It is to be noted that SEBI has removed the proposal in the draft FPI Regulations to institute a one-time registration fee for FPIs, and has retained the extant practice of obtaining registration and subsequently renewing the same every three years for Category II (U.S.$3,000) and Category III (U.S.$300) FPIs. Category I FPIs are not required to pay any registration fees.
Registration of DDPs
The FPI Regulations provide that all entities registered with SEBI as custodians or qualified depository participants are deemed to be registered as DDPs, subject to payment of the specified fees. With respect to the appointment of new DDPs, the FPI Regulations restrict the applicants to Authorised Dealers Category-1 banks authorised by the Reserve Bank of India (RBI) apart from other conditions. However, an exception is made for global banks that have tie-ups with an Authorised Dealers Category-1 bank.
Investment-Related Conditions
Investment Restrictions and Limits
The FPI Regulations limit the investments to be made by FPIs to only such securities that are listed and proposed to be listed. FPI Regulations restrict investments by any single investor or investor group (in case the same set of ultimate beneficial owners invest through multiple entities, such entities shall be treated as part of the same investor group) to not more than 10 percent of the equity share capital of an Indian company.

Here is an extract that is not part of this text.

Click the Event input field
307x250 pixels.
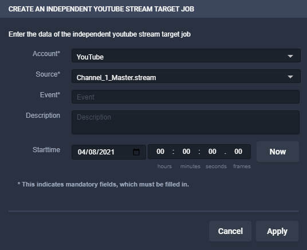click(x=186, y=97)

Broadly, the FPI Regulations allow all categories of FPIs to invest in various asset classes and those securities where FIIs are allowed to invest, including:
- securities in primary and secondary markets, including shares, debentures and warrants of companies, listed/unlisted/to be listed on recognised stock exchanges;
- units of schemes floated by domestic mutual funds (listed or unlisted);
- units of collective investment schemes;
- listed derivatives;
- treasury bills and dated government securities;
- commercial papers;
- rupee-denominated credit-enhanced bonds, perpetual debt and debt capital instruments, rupee-denominated bonds or units of infrastructure debt funds;
- security receipts issued by asset reconstruction companies;
- listed and unlisted bonds issued by infrastructure companies, bonds issued by infrastructure finance companies; and
- Indian depository receipts.
Comment: By removing “unlisted” securities from the eligible investments (as existed in the FII Regulations), SEBI has put to bed the controversy around whether an FII entity can make portfolio investments in unlisted entities under the FII route. Secondly, it also seems that, going forward, an FPI entity will not be able to make foreign direct investments (FDI) in unlisted entities. Additionally, since the FPI Regulations propose an aggregate cap of 10 percent amongst all investor group entities, it could pose a challenge for private equity funds and other large institutional groups that may also have FDI interests in the same company under a different vehicle. For example, if a private equity investor has invested in an entity under the FDI route and, following the listing of such entity, the investor wants to further consolidate its position through market purchases, the above restriction could pose a challenge. It may well be important for SEBI to clarify that the above aggregation would apply only to shares which may have been acquired by the investor group under the FPI route.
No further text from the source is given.